ANA, JAL ground U.S. flights as disruption looms

Japanese carriers All Nippon Airways and Japan Airlines canceled some flights to and from the U.S. this week out of fears the rollout of 5G service by American telecoms could interfere with flight operations.

ANA canceled 10 flights connecting Tokyo with Los Angeles and New York, scheduled to depart Tuesday through Thursday, affecting roughly 650 passengers. It also called off 10 cargo flights.

JAL canceled three flights scheduled to take off on Wednesday, including those between Tokyo and New York, as well as five cargo flights.

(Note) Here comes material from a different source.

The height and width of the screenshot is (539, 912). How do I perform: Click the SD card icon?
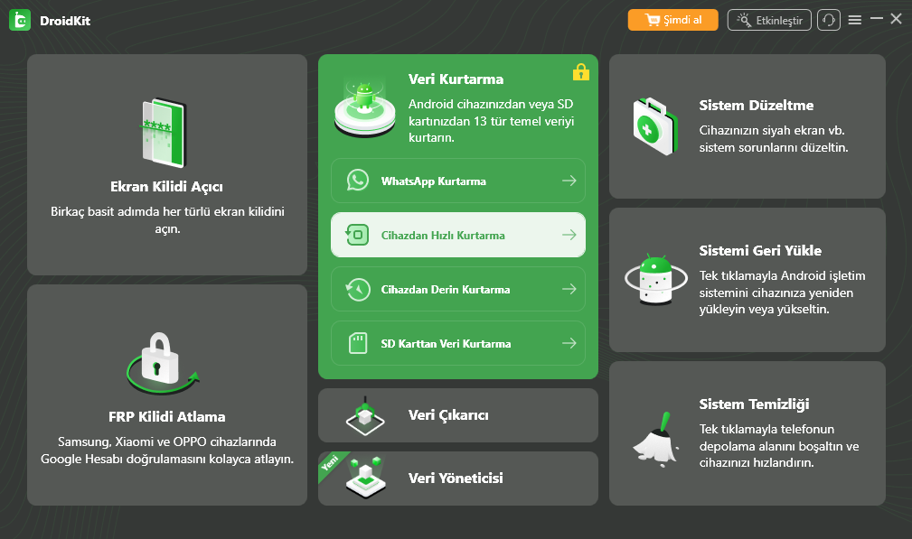click(358, 343)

U.S. telecom companies Verizon and AT&T are set to expand high-speed 5G telecom service on Wednesday, but agreed Tuesday to temporarily defer turning on some wireless towers near key airports in response to concerns raised by major airlines.

"As the nation's leading wireless provider, we have voluntarily decided to limit our 5G network around airports," Verizon said in a press release.

It was not immediately clear whether the telecoms' decisions would affect the cancelation plans by ANA and JAL.

The high-speed 5G cellular network uses so-called C-band frequencies similar to those used by radio altimeters on aircraft.

Top U.S. airlines have warned that the rollout near airports could interfere with equipment that planes use to take off and land, adding that they feared chaos at airports and cargo hubs because of restrictions put in place by aviation regulators to avoid interference.

ANA says Boeing 777 aircraft can be affected while Boeing 787 planes will be able to operate with equipment adjustments.

ANA said it has decided to "cancel flights that cannot be switched to the 787," adding that it will "consider using 787 aircraft for future flights on the affected routes."

The U.S. Federal Aviation Administration last week issued notices of restrictions on operations at airports where 5G service could affect equipment. Boeing told airlines on Tuesday Japan time that it does not recommend landing 777 aircraft at these airports.

"The FAA will continue to ensure that the traveling public is safe as wireless companies deploy 5G," the agency said in a statement on Monday. "The FAA continues to work with the aviation industry and wireless companies to try to limit 5G-related flight delays and cancellations."